Dr Stefano Casali
Techniki implozyjne (powódź)
Techniki implozyjne [21] mają tendencję do przeciążania ucznia serią stymulujących lęk bodźców, z myślą, że pacjent może szybko przyzwyczaić się do stresora. Chociaż nie jest wskazane, aby umieścić aspiranta w trudnej sytuacji, aby udowodnić swój stopień reakcji paniki, np. zerwanie maski lub balastu, pokazanie mu negatywnego i wysoce niespokojnego scenariusza może być przydatne, nawet jeśli z oczywistymi ograniczeniami.
Techniki poznawczo-behawioralne
Te metody terapeutyczne podkreślają reorganizację myśli, percepcji, postaw i zachowań, które wywołują niepokój u osoby. Pod kierunkiem terapeuty, badani badają poprzedniki ich lęku (na przykład awarię sprzętu, utratę partnera nurkowego i innych stresorów) i uczą się innych sposobów myślenia, aby zmniejszyć lub wyeliminować te obawy. Nurkowie mogą nauczyć się konkretnych technik, aby powstrzymać te niepokojące myśli, zanim staną się przytłaczającym niepokojem.

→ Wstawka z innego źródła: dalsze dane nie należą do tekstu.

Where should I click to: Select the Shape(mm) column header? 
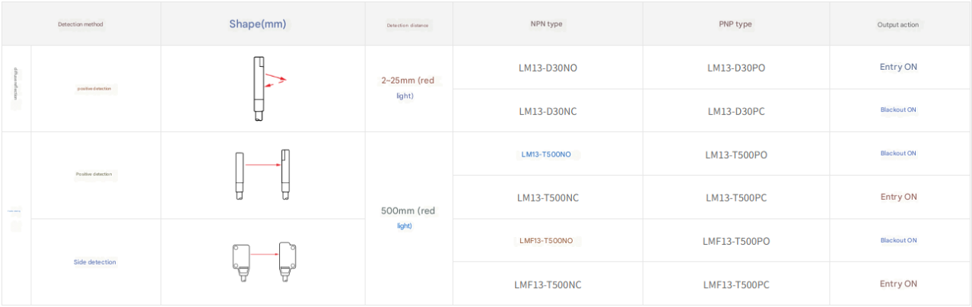(258, 24)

Ciekawa i niezwykle prosta technika nazywa się „zatrzymywaniem myśli” i noszenie elastycznej opaski na nadgarstku nie jest już skomplikowane. Kiedy zaczyna się natrętna i niepokojąca myśl, uczeń może przycisnąć gumkę do nadgarstka. To ostre i lekko bolesne uczucie natychmiast przyciąga uwagę, która została wzięta w myśl, która wywołuje niepokój. Wtedy nurek mówi sobie „Stop”. Z czasem i odrobiną praktyki techniki te osiągają niezwykłe wyniki w zmniejszaniu lęku.
Technika „Stop - Oddychaj - Pomyśl - Działaj”

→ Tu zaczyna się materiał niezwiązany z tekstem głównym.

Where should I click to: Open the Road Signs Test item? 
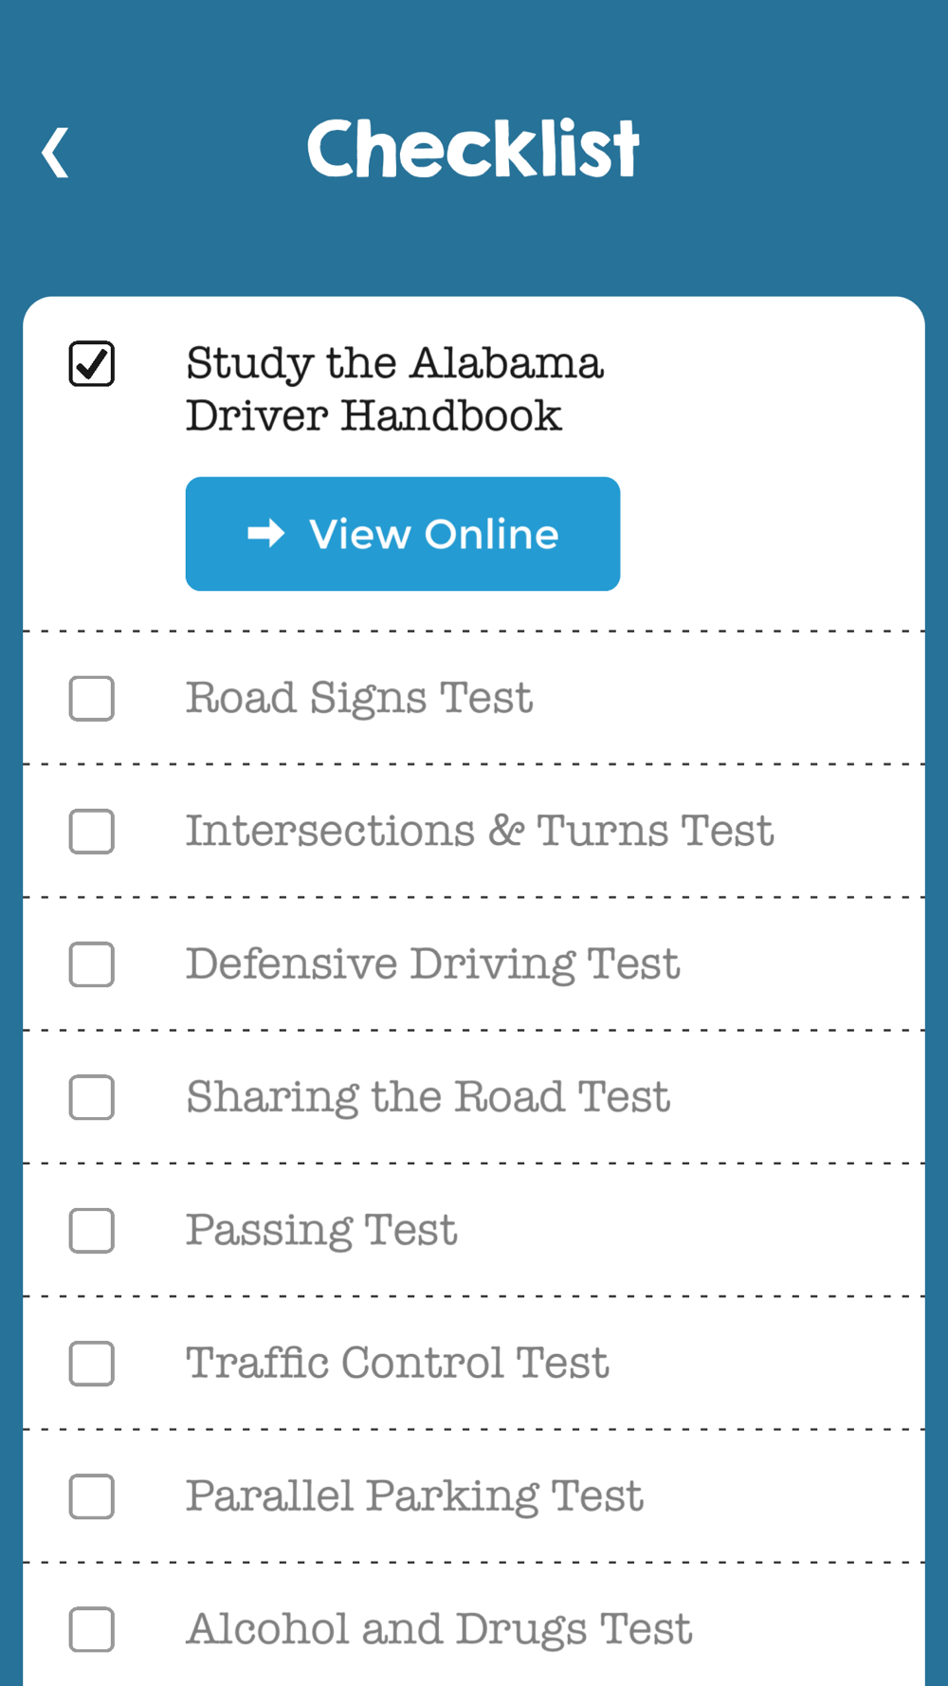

Istnieje wiele potencjalnie stresujących sytuacji, które mogą wystąpić podczas nurkowania. Podręczniki najpoważniejszych agencji edukacyjnych proponują rodzaj racjonalnej terapii poznawczej [22], której celem jest skłonienie nurka do rozpoznania początku paniki i zapewnienie mu narzędzi do odzyskania kontroli w stresującej sytuacji, która opiera się na schemacie poznawczym:
Stop - Oddychaj - Pomyśl - Działaj.
Przedstawię kilka przykładów, które mogą stanowić przykład tego rodzaju postępowania:
1. Carlo zanurza się i czuje się utrudniony, przechodząc przez łóżko długich glonów na głębokości około 15 metrów. Kiedy próbuje uderzyć mocniej, by się uwolnić, czuje, że utknął głębiej. Ma niespokojną reakcję „Jestem uwięziona. Co się stało? Nie mogę stąd uciec! O mój Boże! Po każdej próbie uwolnienia się Carlo jest bardziej zablokowany. Zaczyna hiperwentylować i szybko zużywa powietrze. Nie jest pewien, czy glony skręciły się wokół jego ciała lub na zbiorniku. W pewnym momencie postanawia zdjąć BCD i czołg i wykonuje awaryjne wynurzenie ryzykując utonięcie. Początek ataku paniki musi obejmować następującą sekwencję. STOP: „Zostałem złapany w glony. Czuję, że nie mogę się ruszyć. Zatrzymuję się i wyobrażam sobie, jak się z tego wydostać”. ODDECH: „Muszę kontrolować swój oddech. Biorę powolne, głębokie oddechy, gdy o tym myślę. Nadal powinienem mieć 100 barów powietrza, żeby oddychać w zbiorniku. MYŚLEJ: „Ponieważ nie mogę się ruszyć, mam dwie możliwości: spróbuj nożem przeciąć to, co mnie powstrzyma, lub spróbuj zdjąć kurtkę i czołg”. ACT: Carlo przesuwa prawą rękę wzdłuż nogi i bierze nóż. Powoli i ostrożnie zaczyna ciąć wszystkie glony, które widzi lub słyszy w talii. Wykonywanie lekkich ruchów obrotowych nadal ogranicza coraz szersze obszary. Po kilku minutach może się całkowicie obrócić i przeciąć pozostałe glony wokół kostek. Tutaj odkłada nóż i zaczyna powoli wspinać się na powierzchnię.